> [Work required]:
Reproduce every line of the data below verbatim, without any alteration.

> [Data for the task]:
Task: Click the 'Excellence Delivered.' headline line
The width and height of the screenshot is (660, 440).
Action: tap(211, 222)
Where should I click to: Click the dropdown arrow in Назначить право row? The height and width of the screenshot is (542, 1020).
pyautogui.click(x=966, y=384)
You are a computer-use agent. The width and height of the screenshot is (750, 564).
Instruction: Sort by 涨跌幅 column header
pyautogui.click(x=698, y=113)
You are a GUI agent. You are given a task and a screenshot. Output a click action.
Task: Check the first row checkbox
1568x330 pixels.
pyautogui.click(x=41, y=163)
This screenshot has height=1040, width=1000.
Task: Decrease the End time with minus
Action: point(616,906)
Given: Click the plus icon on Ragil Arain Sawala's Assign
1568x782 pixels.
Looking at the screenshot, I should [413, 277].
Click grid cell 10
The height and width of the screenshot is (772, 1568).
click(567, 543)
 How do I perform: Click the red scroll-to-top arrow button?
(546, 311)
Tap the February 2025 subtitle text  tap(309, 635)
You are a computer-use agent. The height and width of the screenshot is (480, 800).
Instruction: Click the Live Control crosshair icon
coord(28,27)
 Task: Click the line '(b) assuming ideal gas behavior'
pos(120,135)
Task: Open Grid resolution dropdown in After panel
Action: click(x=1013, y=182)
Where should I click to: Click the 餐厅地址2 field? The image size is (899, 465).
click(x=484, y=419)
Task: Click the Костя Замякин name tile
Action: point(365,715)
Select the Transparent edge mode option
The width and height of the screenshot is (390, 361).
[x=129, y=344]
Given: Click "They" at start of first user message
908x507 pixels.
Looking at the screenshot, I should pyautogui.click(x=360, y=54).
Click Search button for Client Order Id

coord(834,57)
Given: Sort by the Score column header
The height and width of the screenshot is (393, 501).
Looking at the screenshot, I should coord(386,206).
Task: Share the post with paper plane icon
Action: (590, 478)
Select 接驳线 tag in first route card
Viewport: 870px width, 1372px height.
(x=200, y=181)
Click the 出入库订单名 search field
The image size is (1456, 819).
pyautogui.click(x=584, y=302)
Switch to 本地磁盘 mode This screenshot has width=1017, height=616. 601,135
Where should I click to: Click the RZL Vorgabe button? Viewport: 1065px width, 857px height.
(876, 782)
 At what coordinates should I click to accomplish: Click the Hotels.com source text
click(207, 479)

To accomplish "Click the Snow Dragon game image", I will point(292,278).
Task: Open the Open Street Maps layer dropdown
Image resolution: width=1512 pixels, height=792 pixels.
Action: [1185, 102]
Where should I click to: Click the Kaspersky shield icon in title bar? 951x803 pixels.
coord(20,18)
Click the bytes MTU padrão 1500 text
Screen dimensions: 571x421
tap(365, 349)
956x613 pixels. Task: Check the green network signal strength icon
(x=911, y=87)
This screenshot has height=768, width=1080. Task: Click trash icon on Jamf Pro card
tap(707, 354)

> [Correct response]:
Task: Click the 'Excellence Delivered.' headline line
The width and height of the screenshot is (660, 440).
Action: tap(211, 222)
Where should I click to: Click the dropdown arrow in Назначить право row? The height and width of the screenshot is (542, 1020).
pyautogui.click(x=966, y=384)
You are a computer-use agent. The width and height of the screenshot is (750, 564).
Instruction: Sort by 涨跌幅 column header
pyautogui.click(x=698, y=113)
You are a GUI agent. You are given a task and a screenshot. Output a click action.
Task: Check the first row checkbox
1568x330 pixels.
pyautogui.click(x=41, y=163)
This screenshot has height=1040, width=1000.
Task: Decrease the End time with minus
Action: point(616,906)
Given: Click the plus icon on Ragil Arain Sawala's Assign
1568x782 pixels.
Looking at the screenshot, I should [413, 277].
Click grid cell 10
The height and width of the screenshot is (772, 1568).
click(567, 543)
 How do I perform: Click the red scroll-to-top arrow button?
(546, 311)
Tap the February 2025 subtitle text  tap(309, 635)
You are a computer-use agent. The height and width of the screenshot is (480, 800).
Instruction: Click the Live Control crosshair icon
coord(28,27)
 Task: Click the line '(b) assuming ideal gas behavior'
pos(120,135)
Task: Open Grid resolution dropdown in After panel
Action: click(x=1013, y=182)
Where should I click to: Click the 餐厅地址2 field? The image size is (899, 465).
click(x=484, y=419)
Task: Click the Костя Замякин name tile
Action: point(365,715)
Select the Transparent edge mode option
The width and height of the screenshot is (390, 361).
[x=129, y=344]
Given: Click "They" at start of first user message
908x507 pixels.
Looking at the screenshot, I should pyautogui.click(x=360, y=54).
Click Search button for Client Order Id

coord(834,57)
Given: Sort by the Score column header
The height and width of the screenshot is (393, 501).
Looking at the screenshot, I should coord(386,206).
Task: Share the post with paper plane icon
Action: (590, 478)
Select 接驳线 tag in first route card
Viewport: 870px width, 1372px height.
(x=200, y=181)
Click the 出入库订单名 search field
The image size is (1456, 819).
pyautogui.click(x=584, y=302)
Switch to 本地磁盘 mode This screenshot has width=1017, height=616. 601,135
Where should I click to: Click the RZL Vorgabe button? Viewport: 1065px width, 857px height.
(876, 782)
 At what coordinates should I click to accomplish: Click the Hotels.com source text
click(207, 479)

To accomplish "Click the Snow Dragon game image", I will point(292,278).
Task: Open the Open Street Maps layer dropdown
Image resolution: width=1512 pixels, height=792 pixels.
Action: [1185, 102]
Where should I click to: Click the Kaspersky shield icon in title bar? 951x803 pixels.
coord(20,18)
Click the bytes MTU padrão 1500 text
Screen dimensions: 571x421
tap(365, 349)
956x613 pixels. Task: Check the green network signal strength icon
(x=911, y=87)
This screenshot has height=768, width=1080. Task: Click trash icon on Jamf Pro card
tap(707, 354)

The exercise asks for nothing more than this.